Whitey fumbled at the match-box and struck another match.

“Here, let me try,” he said.

He pressed the key over, but without success; then he tried the handle of the door.

“It isn’t locked,” he said, and Lambaire swore.

“It’s that cursed fool Grene,” he said. “I’ve told him a thousand times to make certain that he closed and locked the door when he left at night.”

He went into the outer office. There was no electric light in the room, and he needed more matches as he made his way to his private room. He took another key and snapped open the patent lock.

“Come in, Whitey,” he said, “we’ll take these things out of the safe--who’s there?”

There was somebody in the room. He felt the presence rather than saw it. The place was in pitch darkness; such light as there was came from a lamp in the Court without, but only the faintest of reflected rays pierced the gloom of the office.

“Keep the door, Whitey,” cried Lambaire, and a match spluttered in his hand. For a moment he saw nothing; then, as he peered through the darkness and his eyes became accustomed to the shadows, he uttered an imprecation.

The safe--his private safe, was wide open.

Then he saw the crouching figure of a man by the desk, and leapt at him, dropping the match.

In the expiring flicker of light, he saw the figure straighten, then a fist, as hard as teak, and driven by an arm of steel, caught him full in the face, and he went over with a crash.

Whitey in the doorway sprang forward, but a hand gripped him by the throat, lifted him like a helpless kitten, and sent him with a thud against the wall....

“Strike a match, will you.” It was Lambaire who was the first to recover, and he bellowed like a mad bull--“Light--get a light.”

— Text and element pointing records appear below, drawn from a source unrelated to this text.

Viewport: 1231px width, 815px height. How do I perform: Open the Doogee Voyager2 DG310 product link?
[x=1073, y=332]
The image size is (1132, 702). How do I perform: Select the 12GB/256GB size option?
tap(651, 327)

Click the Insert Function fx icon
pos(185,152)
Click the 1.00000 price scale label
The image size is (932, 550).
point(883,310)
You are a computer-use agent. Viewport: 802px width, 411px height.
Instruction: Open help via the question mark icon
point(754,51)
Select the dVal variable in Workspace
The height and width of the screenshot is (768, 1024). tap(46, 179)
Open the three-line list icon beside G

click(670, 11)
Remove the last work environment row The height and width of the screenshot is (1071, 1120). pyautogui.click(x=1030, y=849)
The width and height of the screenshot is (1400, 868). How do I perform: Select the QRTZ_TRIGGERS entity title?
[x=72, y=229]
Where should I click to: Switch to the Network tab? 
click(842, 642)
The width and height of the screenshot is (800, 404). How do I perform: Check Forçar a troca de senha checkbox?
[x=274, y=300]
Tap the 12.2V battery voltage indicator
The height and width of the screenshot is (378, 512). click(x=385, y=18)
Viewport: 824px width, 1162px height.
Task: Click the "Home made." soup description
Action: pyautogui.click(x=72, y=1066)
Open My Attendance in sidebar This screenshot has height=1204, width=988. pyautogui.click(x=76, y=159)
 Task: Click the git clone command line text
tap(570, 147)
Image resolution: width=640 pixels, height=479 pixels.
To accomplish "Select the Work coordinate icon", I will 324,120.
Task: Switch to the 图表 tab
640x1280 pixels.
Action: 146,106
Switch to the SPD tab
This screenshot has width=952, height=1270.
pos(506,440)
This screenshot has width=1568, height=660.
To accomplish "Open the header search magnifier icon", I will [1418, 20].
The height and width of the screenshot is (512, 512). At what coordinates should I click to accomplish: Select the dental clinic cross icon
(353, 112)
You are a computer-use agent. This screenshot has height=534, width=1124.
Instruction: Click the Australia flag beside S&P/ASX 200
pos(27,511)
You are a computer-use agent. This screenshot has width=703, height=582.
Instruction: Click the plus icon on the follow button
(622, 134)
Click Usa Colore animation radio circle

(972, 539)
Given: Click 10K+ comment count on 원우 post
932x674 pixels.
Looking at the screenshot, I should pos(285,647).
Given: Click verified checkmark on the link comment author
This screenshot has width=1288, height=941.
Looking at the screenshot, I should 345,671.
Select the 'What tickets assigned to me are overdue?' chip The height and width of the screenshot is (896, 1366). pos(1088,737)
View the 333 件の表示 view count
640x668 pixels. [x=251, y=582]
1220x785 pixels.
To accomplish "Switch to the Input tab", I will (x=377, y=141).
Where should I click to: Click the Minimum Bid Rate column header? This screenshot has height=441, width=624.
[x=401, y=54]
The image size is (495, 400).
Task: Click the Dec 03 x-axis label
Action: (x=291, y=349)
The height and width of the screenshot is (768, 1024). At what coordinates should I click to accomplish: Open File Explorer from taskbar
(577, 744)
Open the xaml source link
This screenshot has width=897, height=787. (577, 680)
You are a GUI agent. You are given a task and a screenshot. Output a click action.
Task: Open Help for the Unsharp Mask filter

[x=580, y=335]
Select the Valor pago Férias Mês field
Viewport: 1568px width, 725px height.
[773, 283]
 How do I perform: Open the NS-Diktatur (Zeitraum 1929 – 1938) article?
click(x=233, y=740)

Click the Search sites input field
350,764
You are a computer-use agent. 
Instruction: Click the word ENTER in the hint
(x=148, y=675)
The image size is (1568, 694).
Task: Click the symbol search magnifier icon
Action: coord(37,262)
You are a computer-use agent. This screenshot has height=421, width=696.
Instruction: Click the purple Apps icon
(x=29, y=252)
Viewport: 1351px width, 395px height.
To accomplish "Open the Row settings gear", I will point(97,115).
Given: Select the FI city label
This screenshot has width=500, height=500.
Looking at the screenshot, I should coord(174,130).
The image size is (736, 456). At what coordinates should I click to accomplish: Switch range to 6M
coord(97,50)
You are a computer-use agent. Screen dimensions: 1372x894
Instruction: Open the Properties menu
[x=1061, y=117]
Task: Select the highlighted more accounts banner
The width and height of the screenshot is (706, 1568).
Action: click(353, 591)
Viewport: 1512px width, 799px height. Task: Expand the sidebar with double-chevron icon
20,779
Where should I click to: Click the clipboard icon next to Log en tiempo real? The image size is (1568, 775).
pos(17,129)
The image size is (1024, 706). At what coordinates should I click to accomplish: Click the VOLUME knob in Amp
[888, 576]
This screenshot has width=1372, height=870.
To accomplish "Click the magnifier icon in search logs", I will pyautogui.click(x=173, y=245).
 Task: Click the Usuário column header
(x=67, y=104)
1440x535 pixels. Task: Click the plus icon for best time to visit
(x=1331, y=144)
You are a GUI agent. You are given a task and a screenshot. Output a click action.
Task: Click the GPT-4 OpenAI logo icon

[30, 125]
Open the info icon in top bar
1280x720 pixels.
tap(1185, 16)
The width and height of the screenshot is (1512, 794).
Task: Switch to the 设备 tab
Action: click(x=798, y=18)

With an unsteady hand, Whitey found the box.

“There’s a gas bracket over by the window,--curse him!--he’s nearly settled me.”

The glow of an incandescent lamp revealed Lambaire, dishevelled, pale as death, his face streaming with blood, where he had caught his head on the sharp corner of the desk.

He ran to the safe. There was no apparent disorder, there was no sign that it had been forced; but he turned over the papers, throwing them on to the floor with feverish haste, in his anxiety to find something.

“Gone!” he gasped, “the plates--they’ve gone!”

He turned, sick with fear, to Whitey.

Whitey was standing, shaky but calm, by the door.

“They’ve gone, have they?” he said, in little more than a whisper; “then that settles Amber.”

“Amber?”

“Amber,” said Whitey huskily. “I saw him--you know what it means, don’t you?”

“Amber,” repeated the other, dazed.

“Amber--_Amber_!” Whitey almost shouted the name. “Don’t you hear what I say--it’s Amber, the hook.”

“What shall we do?”

The big man was like a child in his pitiable terror.

“Do!” Whitey laughed; it was a curious little laugh, and it spoke the concentrated hatred that lay in his heart. “We’ve got to find Amber, we’ve got to meet Amber, and we’ve got to kill Amber, damn him!”